AUD/USD Forecast: Bearish Outlook Ahead of RBA Meeting. The AUD/USD pair has resumed its decline, quickly reversing Wednesday’s modest advance and dropping back to the key 0.6500 level, marking two-month lows. The Australian dollar remains under pressure, trading below the critical 200-day SMA against the US dollar, signaling vulnerability to further losses in the near term.
Key Factors Influencing AUD/USD
- US Dollar Strength: The US dollar has rebounded strongly, overcoming some of its post-FOMC weakness, which has contributed to the AUD/USD decline.
- China’s Economic Prospects: Weak economic data from China, Australia’s largest trading partner, has added to the bearish sentiment. The recent interest rate cut by the People’s Bank of China (PBoC) weakened the Chinese yuan, negatively impacting the Australian dollar due to its close economic ties with China and its role as a proxy for the yuan.
- Commodity Prices: The ongoing sell-off in commodity prices has further weighed on the AUD. Iron ore prices saw only a slight rebound, staying around the $100 per tonne mark, while copper prices have retreated sharply after two days of gains.
- Monetary Policy Outlook: Recent inflation data in Australia has reduced the likelihood of further tightening by the Reserve Bank of Australia (RBA). Market expectations now lean towards the RBA maintaining the official cash rate at 4.35% in its upcoming meeting and potentially keeping rates unchanged for the rest of the year. The RBA is expected to be the last among G10 central banks to begin cutting rates, anticipating a gradual return of inflation to the 2-3% target range.
Potential Support for AUD/USD
Despite the current bearish outlook, potential easing by the Federal Reserve in the medium term, compared to the RBA’s likely prolonged restrictive stance, could provide some support for AUD/USD in the coming months. However, the sluggish momentum in the Chinese economy, coupled with post-pandemic challenges and deflation concerns, might hinder a sustained recovery for the Australian dollar.
Data Highlights
- Australia: The trade surplus widened to A$5.589 billion in June, and the final Judo Bank Manufacturing PMI improved to 47.5 in July.
- China: Despite the Chinese Politburo’s pledges to support the economy, no new specific stimulus measures were announced, raising concerns about demand from the world’s second-largest economy.
AUD/USD Daily Price Chart
Source: TradingView, prepared by FX4Today Team
The AUD/USD pair continues to show a bearish outlook as we approach the Reserve Bank of Australia (RBA) policy meeting. Several factors are contributing to this sentiment:
- Global Economic Uncertainty: Concerns about global economic growth, particularly in China, Australia’s largest trading partner, have weighed heavily on the Australian dollar. Slower Chinese growth means reduced demand for Australian exports, which in turn weakens the AUD.
- Commodity Prices: Australia is a major exporter of commodities, and recent declines in commodity prices, such as iron ore and coal, have put downward pressure on the AUD.
- Interest Rate Expectations: Market participants are closely watching the RBA for any signs of monetary policy changes. If the RBA signals further rate cuts or maintains a dovish stance, it could lead to additional AUD weakness.

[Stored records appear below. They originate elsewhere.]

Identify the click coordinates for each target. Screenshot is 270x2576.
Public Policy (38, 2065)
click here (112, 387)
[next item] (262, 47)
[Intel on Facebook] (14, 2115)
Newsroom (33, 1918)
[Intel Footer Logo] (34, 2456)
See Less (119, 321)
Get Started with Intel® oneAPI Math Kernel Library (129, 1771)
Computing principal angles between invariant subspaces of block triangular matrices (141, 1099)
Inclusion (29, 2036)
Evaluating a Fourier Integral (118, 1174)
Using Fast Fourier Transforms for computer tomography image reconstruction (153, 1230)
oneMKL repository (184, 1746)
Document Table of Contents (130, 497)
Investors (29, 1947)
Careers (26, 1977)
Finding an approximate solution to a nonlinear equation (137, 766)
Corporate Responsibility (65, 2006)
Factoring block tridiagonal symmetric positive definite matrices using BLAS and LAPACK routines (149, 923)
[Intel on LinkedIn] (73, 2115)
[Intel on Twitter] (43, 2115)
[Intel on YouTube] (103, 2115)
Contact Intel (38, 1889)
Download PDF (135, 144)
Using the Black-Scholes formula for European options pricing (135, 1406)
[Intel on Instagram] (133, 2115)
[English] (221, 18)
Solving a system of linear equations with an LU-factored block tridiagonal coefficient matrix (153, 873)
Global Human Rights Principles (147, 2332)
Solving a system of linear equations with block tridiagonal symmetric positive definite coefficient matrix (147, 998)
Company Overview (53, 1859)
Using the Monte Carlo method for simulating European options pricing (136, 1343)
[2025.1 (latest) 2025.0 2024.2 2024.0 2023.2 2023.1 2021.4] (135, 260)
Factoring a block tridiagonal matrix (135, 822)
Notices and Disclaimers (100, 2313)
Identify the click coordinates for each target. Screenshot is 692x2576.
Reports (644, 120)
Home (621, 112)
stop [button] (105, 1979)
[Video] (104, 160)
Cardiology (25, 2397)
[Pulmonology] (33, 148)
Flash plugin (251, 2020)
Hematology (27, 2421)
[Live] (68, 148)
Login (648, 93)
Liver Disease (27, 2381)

- US Dollar Strength: The US dollar has been strong against most currencies due to the Federal Reserve’s relatively hawkish stance and safe-haven demand. This strength in the USD has contributed to the bearish trend in AUD/USD.
Technical Analysis
- Support Levels: Key support levels to watch are around 0.6500 and 0.6400. A break below these levels could indicate further downside potential.

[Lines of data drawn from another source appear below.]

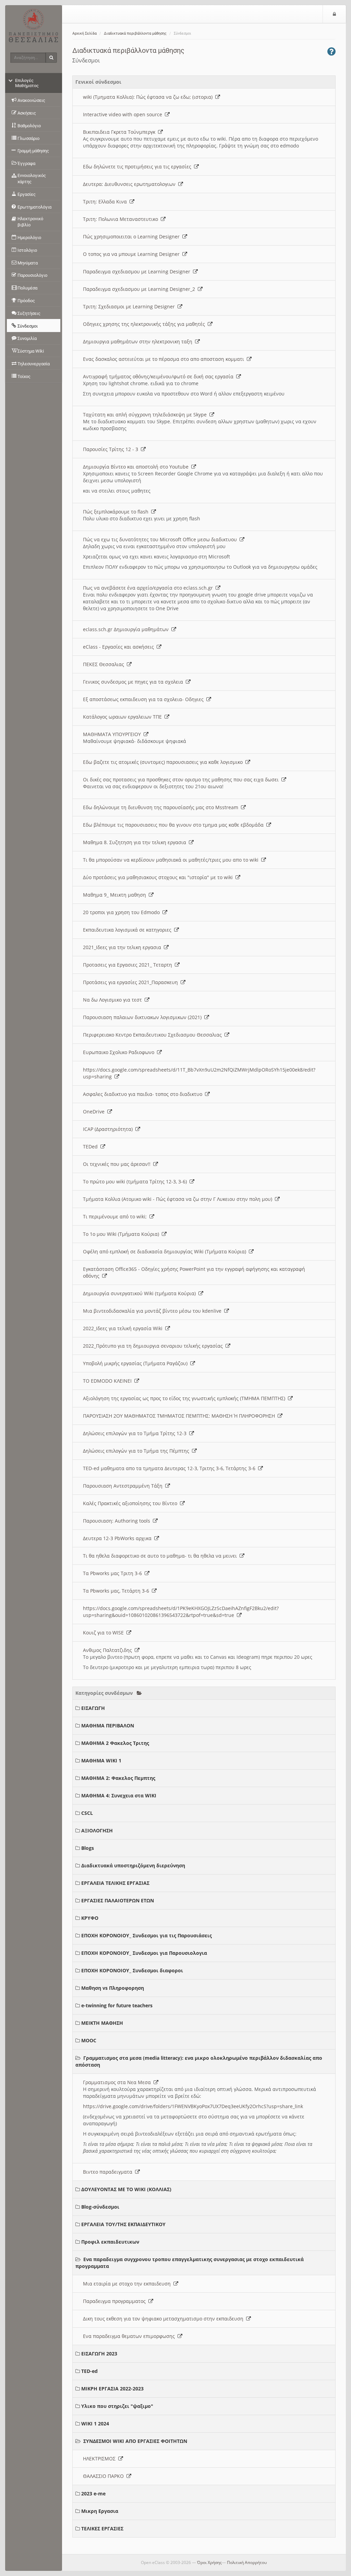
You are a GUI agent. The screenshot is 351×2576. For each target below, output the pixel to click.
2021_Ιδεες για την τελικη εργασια (123, 947)
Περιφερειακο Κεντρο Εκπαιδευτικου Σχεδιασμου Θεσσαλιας (154, 1034)
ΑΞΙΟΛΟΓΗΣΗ (97, 1830)
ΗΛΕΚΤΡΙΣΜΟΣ (100, 2458)
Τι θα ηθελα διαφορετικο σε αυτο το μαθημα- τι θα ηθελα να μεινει (161, 1555)
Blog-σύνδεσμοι (100, 2206)
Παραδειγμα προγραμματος (115, 2301)
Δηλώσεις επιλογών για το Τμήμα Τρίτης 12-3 (136, 1433)
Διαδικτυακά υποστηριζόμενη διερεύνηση (133, 1865)
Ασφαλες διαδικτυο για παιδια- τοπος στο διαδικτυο (144, 1094)
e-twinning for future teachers (117, 2005)
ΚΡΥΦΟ (89, 1918)
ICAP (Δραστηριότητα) (109, 1129)
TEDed (91, 1146)
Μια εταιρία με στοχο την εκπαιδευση (128, 2283)
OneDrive (95, 1111)
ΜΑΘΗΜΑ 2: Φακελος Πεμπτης (118, 1778)
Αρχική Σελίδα (84, 33)
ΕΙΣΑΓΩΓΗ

- Resistance Levels: On the upside, resistance is seen around 0.6700 and 0.6800. A break above these levels could suggest a potential reversal, although current sentiment favors a bearish trend.
- Indicators: Moving averages and momentum indicators are pointing to continued bearish momentum. Traders may look for oversold conditions as potential entry points for short positions.
Trading Strategy
Given the current outlook, traders might consider the following strategies:
- Short Positions: Consider short positions on rallies towards resistance levels, with tight stop-loss orders to manage risk.
- Breakout Trades: Watch for a breakout below key support levels for potential short trade opportunities.
The AUD/USD pair remains under significant pressure due to a combination of US dollar strength, weak Chinese economic prospects, declining commodity prices, and a subdued outlook for further monetary tightening by the RBA. While potential Fed easing might offer some medium-term relief, the broader economic challenges, particularly from China, continue to pose significant downside risks for the Australian dollar.
As always, it’s important to stay updated with any new developments from the RBA and global economic data, as these can significantly impact the AUD/USD pair.